That may very well be...I'm still working on it.


----------



## pstarr (Jul 20, 2006)

I figure if you're going to move up to something like a .40, why not go on up to a .45?  I love my .45.....

Anyway, the S&W .40 and .45 are a pain to break down and reasemble!


----------



## Grenadier (Jul 20, 2006)

pstarr said:
			
		

> I figure if you're going to move up to something like a .40, why not go on up to a .45? I love my .45.....


 

Basically, the recoil difference between the two cartridges is actually minimal.  The .45 ACP loads are almost always subsonic, and low pressure, while the .40 loads are sometimes supersonic, and high pressure.  

The .45 feels more like a heavier blunt shove, versus a sharper kick (but shorter) of a .40.  That alone might be enough of a reason, since some people are more susceptible to one type of recoil over another.  No joking.  

Where the advantages of the .40 come into play, are in the magazine capacity.  Simply put, all things being equal, you can cram more .40 rounds into an equivalently sized magazine, than you can with .45 rounds.  Or, you can find guns that have slimmer profiles, while keeping the same magazine capacity as their .45 ACP counterparts.  

My Glock 27 and my Glock 30 have about the same capacity (9 for the .40, 10 for the .45), but the Glock 27 is significantly easier to conceal.  It's not quite as bulky as its fatter (but more comfortable) cousin, the Glock 30.  That's why I might choose to go with the .40, or 9 mm, instead of the .45 ACP at certain times.


----------



## Grenadier (Jul 21, 2006)

Now that I've had my morning coffee, I can think a bit more clearly, and remember a (semi) important tidbit about this caliber. 

Sometimes, the .40 was considered inaccurate, compared to other calibers, for certain reasons.  One was that some of the guns that were chambered for this caliber used too slow of a twist (many used 1 in 16") for the barrel rifling.  That seems to have been rectified throughout the years, though.  

Some people might complain about the faster .40 cartridges.  With the speed of sound being a shade under 1100 fps, and many common .40 cartridges (especially the 165 grainers) being just above that at muzzle velocities, there were some people who swore that the bullet's velocity passing below the sound barrier limit would create the opposite effect of a sonic boom, resulting in the loss of accuracy.  

Personally, I strongly disagree with the above statement, since I've found that the most accurate loads in my Glocks have been of that type, the slightly supersonic 165 grainers.  Also, when I see folks doing beautifully at the IDPA matches with their Glock 35's and 165 grain Speer Lawman (slightly supersonic), then it's only natural that I put more faith in the shooter's skill above everything else.  

Now, maybe if we're comparing precision shooting at 50 yards away, trying to go for that last 1/8th of an inch of accuracy, the above argument might hold more water, but if it's at that range, rest assured, I'm grabbing my long guns.


----------



## arnisandyz (Jul 21, 2006)

Grenadier said:
			
		

> Now that I've had my morning coffee, I can think a bit more clearly, and remember a (semi) important tidbit about this caliber.
> 
> Sometimes, the .40 was considered inaccurate, compared to other calibers, for certain reasons.  One was that some of the guns that were chambered for this caliber used too slow of a twist (many used 1 in 16") for the barrel rifling.  That seems to have been rectified throughout the years, though.
> 
> ...



One of my friends reloads for 40SW for IPSC and IDPA. His IDPA load is very mild, feels like a 9mm.
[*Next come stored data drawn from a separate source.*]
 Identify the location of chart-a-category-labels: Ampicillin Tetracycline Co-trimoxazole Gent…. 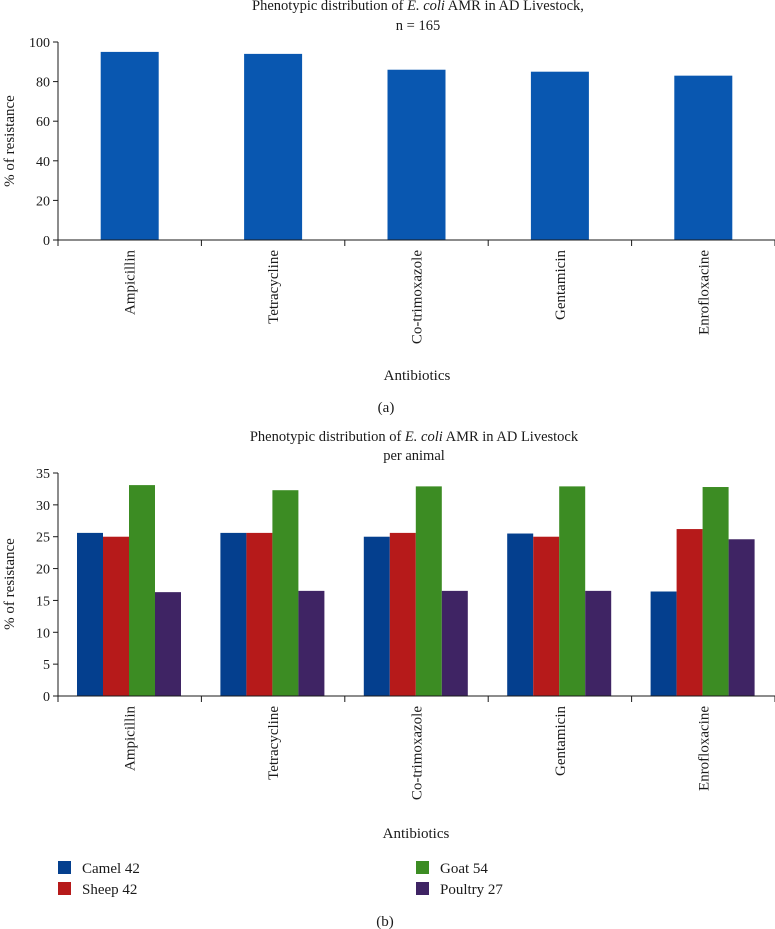
(418, 298).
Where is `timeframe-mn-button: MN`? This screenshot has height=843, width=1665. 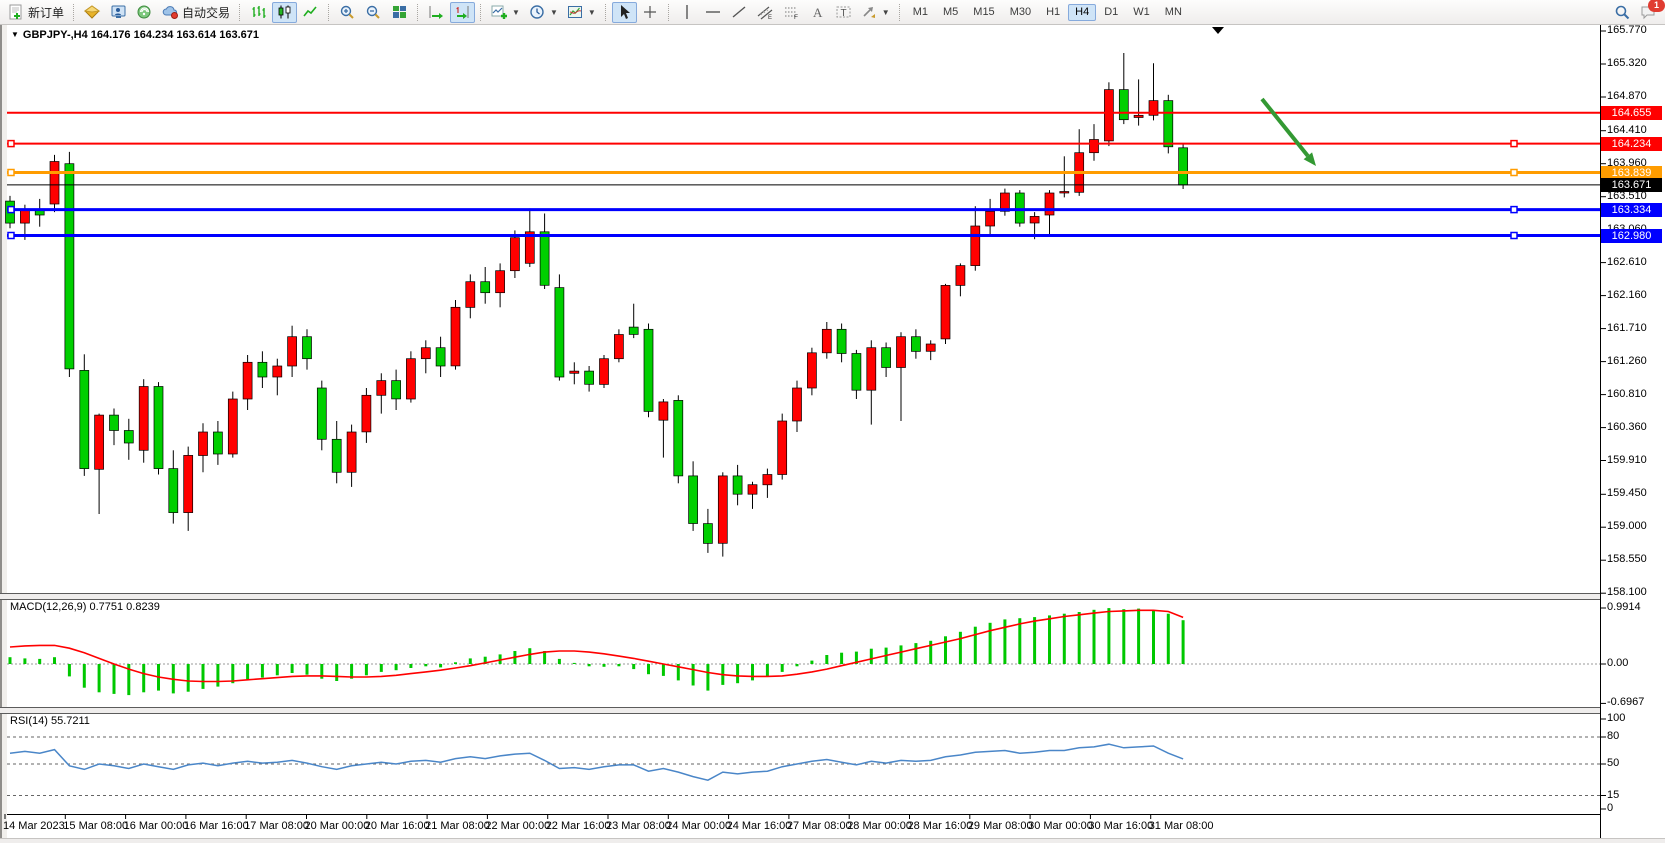
timeframe-mn-button: MN is located at coordinates (1174, 12).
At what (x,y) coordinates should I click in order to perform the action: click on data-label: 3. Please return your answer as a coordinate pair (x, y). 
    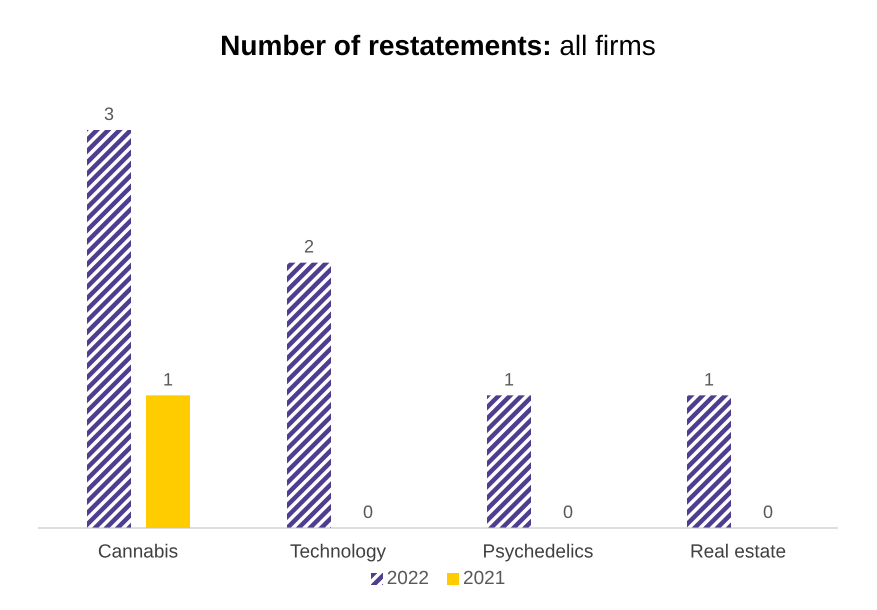
    Looking at the image, I should click on (109, 114).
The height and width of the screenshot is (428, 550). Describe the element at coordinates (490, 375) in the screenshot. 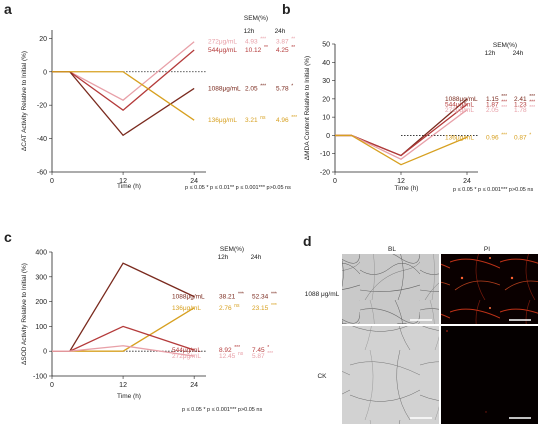

I see `pi-image-ck` at that location.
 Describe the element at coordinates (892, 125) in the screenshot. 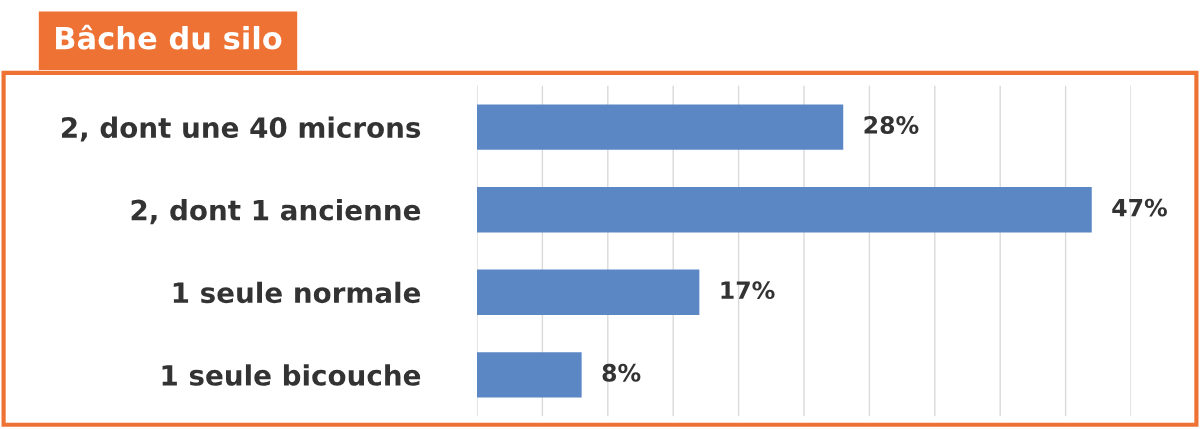

I see `data-label: 28%` at that location.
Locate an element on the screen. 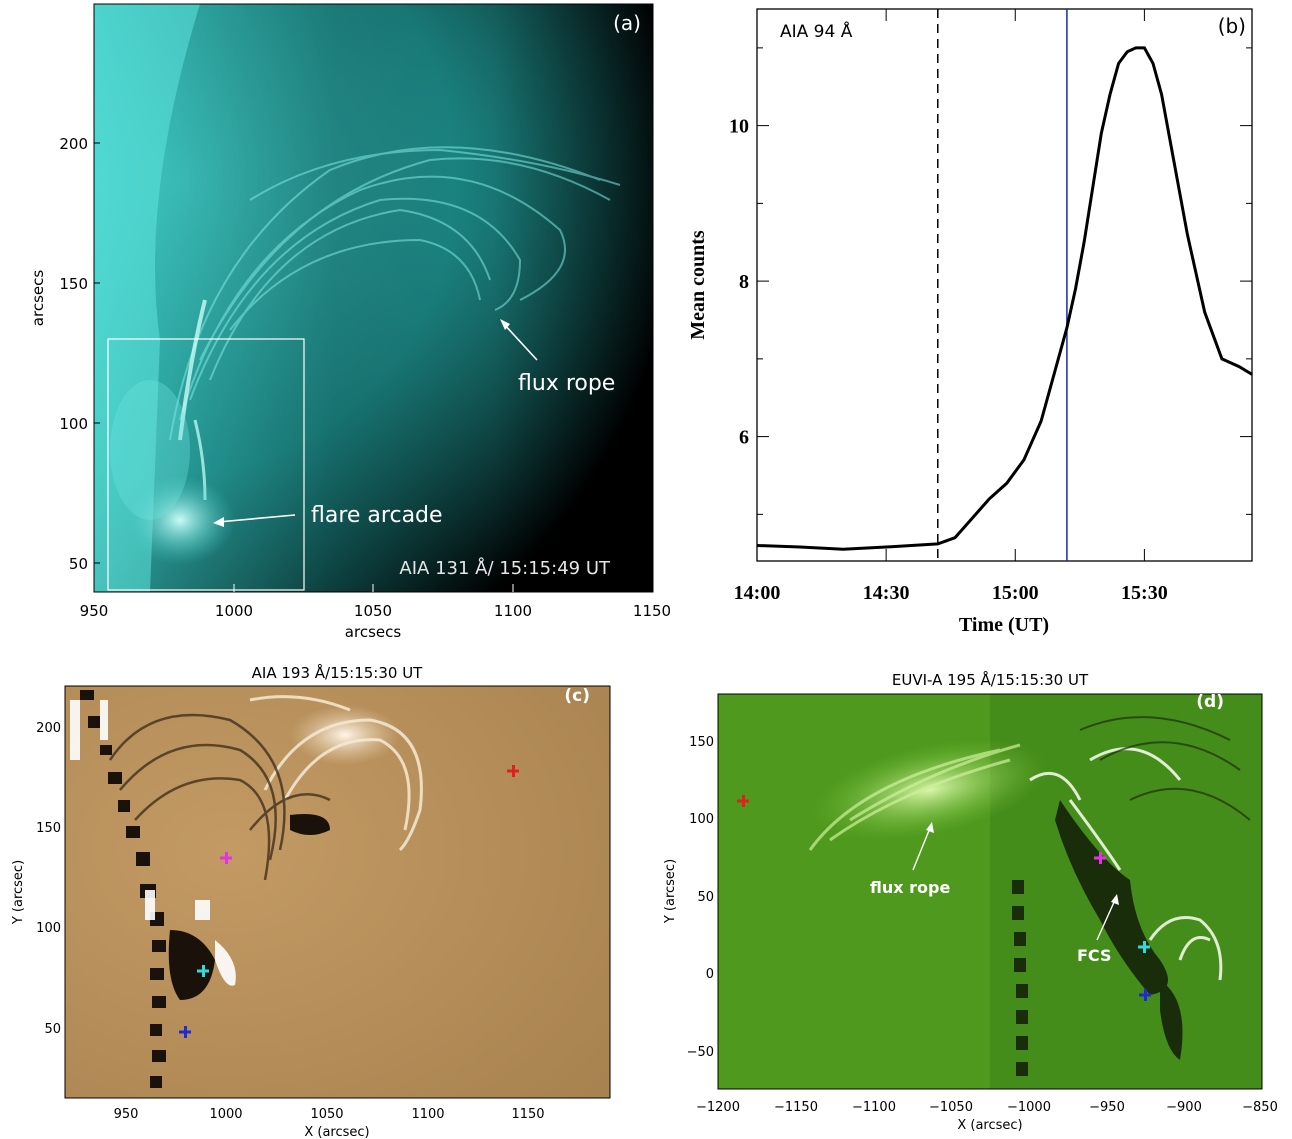 The width and height of the screenshot is (1292, 1139). panel-d-title: EUVI-A 195 Å/15:15:30 UT is located at coordinates (990, 680).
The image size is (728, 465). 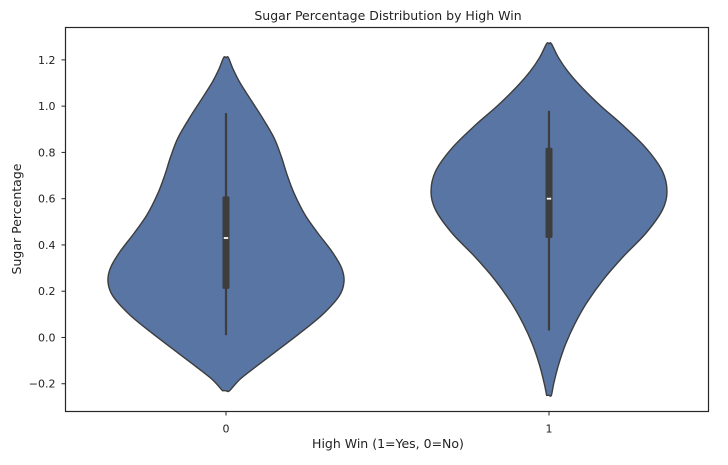 What do you see at coordinates (47, 152) in the screenshot?
I see `y-tick-label: 0.8` at bounding box center [47, 152].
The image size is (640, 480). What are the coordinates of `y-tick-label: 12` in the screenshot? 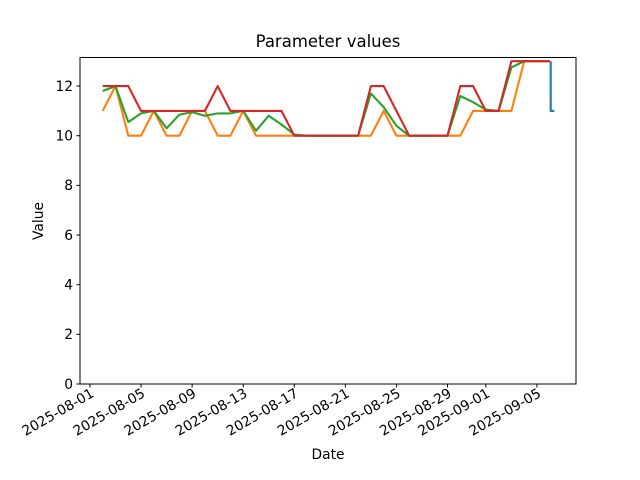 It's located at (64, 87).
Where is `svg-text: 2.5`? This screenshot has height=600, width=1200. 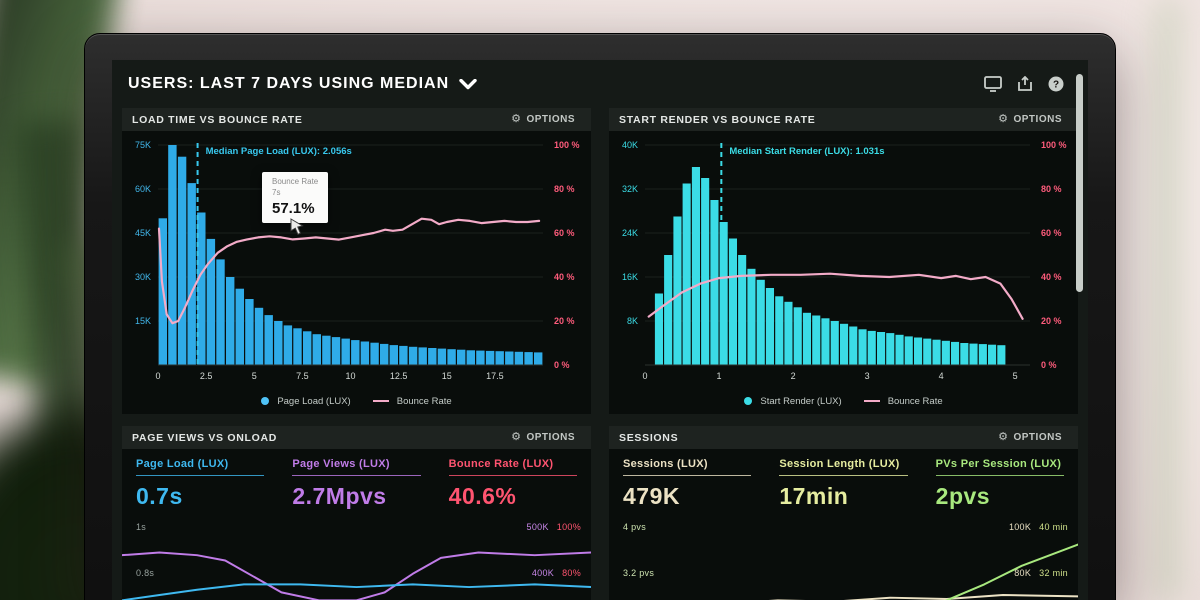 svg-text: 2.5 is located at coordinates (206, 376).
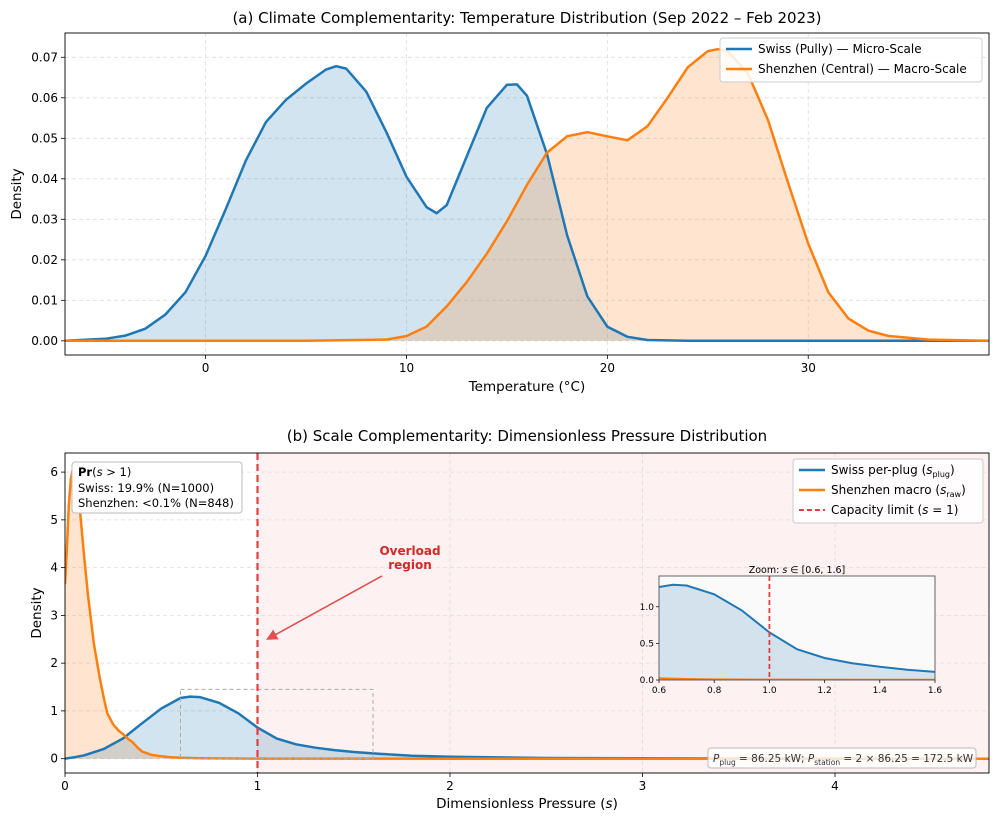  What do you see at coordinates (862, 69) in the screenshot?
I see `legend-shenzhen-label: Shenzhen (Central) — Macro-Scale` at bounding box center [862, 69].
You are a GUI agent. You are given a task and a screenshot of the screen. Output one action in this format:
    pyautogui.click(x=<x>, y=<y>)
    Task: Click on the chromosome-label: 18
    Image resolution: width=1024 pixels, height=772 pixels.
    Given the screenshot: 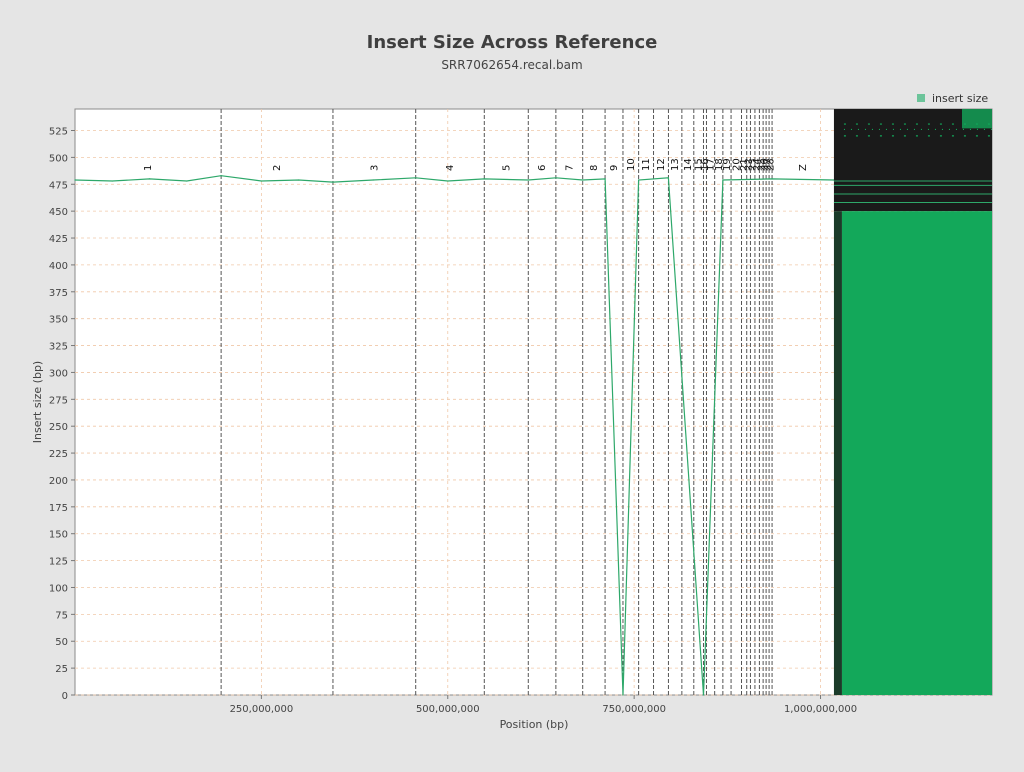 What is the action you would take?
    pyautogui.click(x=720, y=164)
His IPSC major load is snappier. In either case his accuracy doesn't seem to be effected. 

As Grenadier mentioned, the gap in basllistic performance is narrowed with modern hollowpoints. I feel comfortable carrying my 9mm as much as I do with my 45ACP. Here is my biased opinion based on my use, feel free to comment. I'm into the "games" so in addition to defensive uses this is also addressed.

9mm - light recoil, middle to high pressure, easy to reload, high capacity/and or small footprint, accurate, easy to shoot, effective defensive caliber with the right ammo, inexpensive... THE caliber for IDPA SSP and ESP division due to its light recoil and fast follow up shots

40SW - snappy recoil, high-pressure, more difficult to reload for, high capacity/and or small footprint, accurate, effective defensive caliber....THE caliber for IPSC competetion, versatile - can easily be loaded to Major OR minor, can fit on the average, 2 more rounds per magazine than 45ACP

45ACP - heavy smooth recoil, low pressure, easy to reload, accurate, effective defensive caliber.. THE (only) caliber for IDPA CDP. Is still used in IPSC although the 40 is taking over. BIG semi-wadcutter hole saves me points when hits are close to the scoring line.

In the end its a game of compromises.


----------



## Explorer (Jul 26, 2006)

I'd been shooting 40s for years.  I have several Baby Eagles and I love them.  The compact 40 is a great carry gun ... and accurate.  But last year I developed tendonitis in both my elbows and just a couple of clips worth of 40 cal would leave me aching.  A friend suggested trying a 45 and I thought ... bigger projectile, lower velocity ... sounds like a good idea.  Besides, my dad carried a 45 during WWII, I should have a 1911 around in his honor ... at least that's how I pitched it to the wife.    I picked up a Springfield Champion Mil Spec ... put 200 rounds through it and handed it to the gunsmith for night sights, beaver tail, hammer and trigger work.   After another 760 dollars worth of work it shoots about as good as my Baby's ... PLUS, my elbows don't hurt!  I liked the round so much I bought a Baby Eagle 45 too!  Haven't told the wife about that one yet ... LOL

I put some Cocobolo grip panels on it ... they're about half the thickness of standard panels ... now the Springfield is my main carry gun.


----------